Genomic Science Program
U.S. Department of Energy | Office of Science | Biological and Environmental Research Program

2024 Abstracts

Mid-Infrared Single Photon Counting Photodetectors for Quantum Biosensing

Authors:

Leon Shterengas* ([email protected], PI),  Egor Portyankin, Gela Kipshidze, Jinze Zhao, Dmitri Donetski

Institutions:

State University of New York at Stony Brook

Goals

The overall project goal is to develop single photon counting avalanche photodiodes (SPAD) operating in mid-infrared spectral range above 3 micrometers. Application of the novel devices as a bucket detector in mid-infrared quantum ghost imaging of biological tissue is envisioned.

Abstract

The team designed and fabricated GaSb-based separate absorption, charge, multiplication (SACM) heterostructures optimized for hole- initiated impact ionization. The devices were grown onto tellurium- doped GaSb substrates and contained 1 µm– thick nominally undoped InAs0.91Sb0.09 absorber, ~100 nm–thick tellurium-doped Al0.9Ga0.1As0.07Sb0.93 and 300 nm–thick nominally undoped Al0.9Ga0.1As0.07Sb0.93 multiplier layer terminated with ~300 nm–thick phosphorous-doped contact layers. The epitaxial wafers were processed into 40 and 80 diameter shallow etched mesa devices with, correspondingly, 20 and 60 µm diameter windows in top contact metallization. The SACM APD were indium-soldered epi-side-up with onto gold-plated carriers and characterized in wide temperature range.

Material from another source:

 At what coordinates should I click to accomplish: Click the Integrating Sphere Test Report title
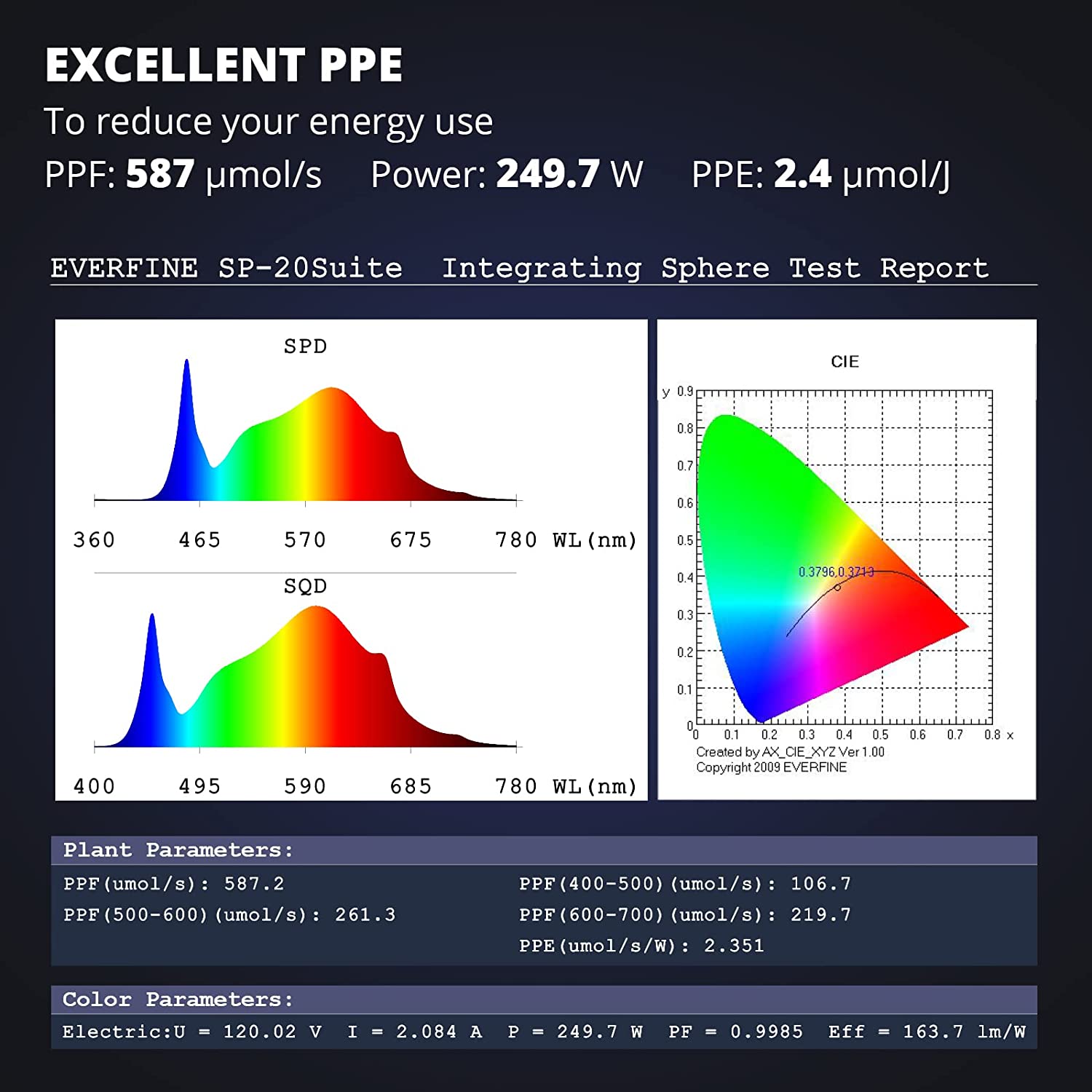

The punch-through voltage was about 10 volts at liquid nitrogen temperature; dark and photocurrent current increase due to avalanche breakdown was observed at voltages above 13 V, which was taken as a unity gain voltage reference. The linear regime multiplication gains exceeding 200 were observed at voltages near 17.5 V at liquid nitrogen temperature. The dark current values of several nanoamperes have been recorded for all devices before the breakdown. The analysis of the temperature dependence of the dark current above punch-through confirms diffusion limited absorber operation at temperatures above 150°K (activation energy ~370 megaelectron volts). At temperatures below ~150°K, the dark current became ~nA and its dependence on temperature was characterized by activation energy ~10 millivolts indicating other current controlling mechanisms.

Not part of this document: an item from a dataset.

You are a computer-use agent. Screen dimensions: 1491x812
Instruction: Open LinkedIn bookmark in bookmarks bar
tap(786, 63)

The dark current values below punch-through voltage at temperatures below 200°K remained under 100 picoamperes and were virtually temperature independent for all devices. Independently characterized responsivities values above 5 amperes per watt at bias voltages corresponding to linear gain values below 10. The device cutoff wavelength at liquid nitrogen temperature was ~3.9 µm as determined at the half maximum level. Experiment confirmed efficiency of the proposed device architecture, which does not require etching through absorber section. The observed mismatch of about several volts between punch through and start of the avalanche breakdown indicates that thickness of the multiplier section and doping level of the charge control section will need to be optimized to further reduce dark current values.

Funding Information

This research was supported by the DOE Office of Science, BER program, grant DE-SC0023165.